Previous studies have shown that the removal of the chest tube after lung surgery significantly improves pain symptoms and lung function. The criteria for chest tube removal still remain vague in modern thoracic surgery and rely on personal experience instead of evidence-based criteria. Every hospital has its own traditional standard fluid threshold and believes in that without adapting and comparing it not even after introduction of newer and more minimal-invasive operation technique. According to literature the traditional fluid threshold is varying from 100 to 500 or even more millilitre in 24 hours. Since pleural fluid resorption is proportional to body weight the investigators believe that a body weight related approach of chest tube management would improve safety and would allow an earlier chest tube removal without a higher rate of complication. In this way the investigators believe in improving pain management and in achieving earlier discharge of the patient.

NCT ID: NCT02168751 Completed - Pulmonary Resection Clinical Trials

Inflammatory Response Secondary Using Intravenous Anesthesia Versus Inhalation Anesthesia With Halogenated Agents

Start date: September 2012
Phase: Phase 4
Study type: Interventional

Lung ventilation required for lung resection surgery induces a proinflammatory response including cytokine production and recruitment of leukocytes and macrophages in the lung associated with postoperative complications, mainly acute lung injury (ALI).

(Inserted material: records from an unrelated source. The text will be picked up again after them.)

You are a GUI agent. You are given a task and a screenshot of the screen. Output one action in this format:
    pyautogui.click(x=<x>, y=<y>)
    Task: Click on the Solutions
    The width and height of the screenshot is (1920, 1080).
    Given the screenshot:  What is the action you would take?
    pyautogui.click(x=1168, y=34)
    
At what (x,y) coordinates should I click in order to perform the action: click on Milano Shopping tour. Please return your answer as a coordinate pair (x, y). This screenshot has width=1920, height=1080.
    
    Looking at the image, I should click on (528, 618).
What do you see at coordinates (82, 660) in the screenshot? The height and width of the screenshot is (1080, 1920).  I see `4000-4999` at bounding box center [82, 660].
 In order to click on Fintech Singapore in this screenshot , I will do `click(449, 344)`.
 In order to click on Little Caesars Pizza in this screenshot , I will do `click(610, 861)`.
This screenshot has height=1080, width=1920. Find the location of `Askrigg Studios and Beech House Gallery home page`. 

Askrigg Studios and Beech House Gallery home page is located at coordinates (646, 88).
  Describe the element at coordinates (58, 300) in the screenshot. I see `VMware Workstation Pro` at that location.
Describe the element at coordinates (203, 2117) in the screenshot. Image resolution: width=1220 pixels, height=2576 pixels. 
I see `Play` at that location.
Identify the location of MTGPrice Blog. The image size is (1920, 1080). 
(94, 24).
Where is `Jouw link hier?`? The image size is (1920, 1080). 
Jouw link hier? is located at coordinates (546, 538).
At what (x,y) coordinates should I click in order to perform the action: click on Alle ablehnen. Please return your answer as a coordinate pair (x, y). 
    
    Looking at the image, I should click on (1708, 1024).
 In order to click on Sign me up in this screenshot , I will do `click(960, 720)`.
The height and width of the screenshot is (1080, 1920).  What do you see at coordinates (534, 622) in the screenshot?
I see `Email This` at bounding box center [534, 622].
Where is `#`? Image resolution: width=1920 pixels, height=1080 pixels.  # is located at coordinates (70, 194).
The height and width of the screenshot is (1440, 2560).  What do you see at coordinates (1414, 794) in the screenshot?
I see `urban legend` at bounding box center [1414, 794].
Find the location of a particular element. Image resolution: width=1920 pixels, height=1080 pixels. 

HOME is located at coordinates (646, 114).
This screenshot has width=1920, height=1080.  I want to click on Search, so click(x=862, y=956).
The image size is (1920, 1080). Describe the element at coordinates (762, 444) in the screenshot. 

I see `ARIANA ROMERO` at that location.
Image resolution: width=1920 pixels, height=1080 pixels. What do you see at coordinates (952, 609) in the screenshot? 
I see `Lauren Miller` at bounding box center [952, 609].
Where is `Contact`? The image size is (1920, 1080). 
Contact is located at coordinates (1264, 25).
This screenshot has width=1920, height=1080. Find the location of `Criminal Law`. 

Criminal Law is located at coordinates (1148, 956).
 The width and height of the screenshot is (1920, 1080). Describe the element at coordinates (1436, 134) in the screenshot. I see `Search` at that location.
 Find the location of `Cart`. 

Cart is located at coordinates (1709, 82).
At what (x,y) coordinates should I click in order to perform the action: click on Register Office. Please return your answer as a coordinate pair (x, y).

The lung-protective ventilation has been shown reduce this inflammatory response and play a protective role against ALI, even though it is unclear the role of intravenous and inhalational anesthetic agents in immunomodulation of the inflammatory response during lung ventilation and its possible protective role against ALI. This study aims to determine the effect of anesthetic agents on markers of lung inflammation, the mechanisms of oxidative stress and ischemia-reperfusion, and assess the relationship between these mediators and postoperative morbidity defined as percentage of postoperative lung complications (ALI / ARDS, pneumonia and atelectasis), length of stay in ICU, hospital stay and mortality at 30 days. The investigators hypothesis, based on results of our group in animal research, is that inhalants cause a lower proinflammatory response to intravenous agents for lung resection surgery. A clinical trial is design with two groups (propofol, sevoflurane) managed all with lung protective ventilation, in which the markers will be measured before and after one-lung ventilation in both lungs and in plasma before, during and after one-lung ventilation. postoperative lung complications, ICU and hospital stay and 30 days mortality.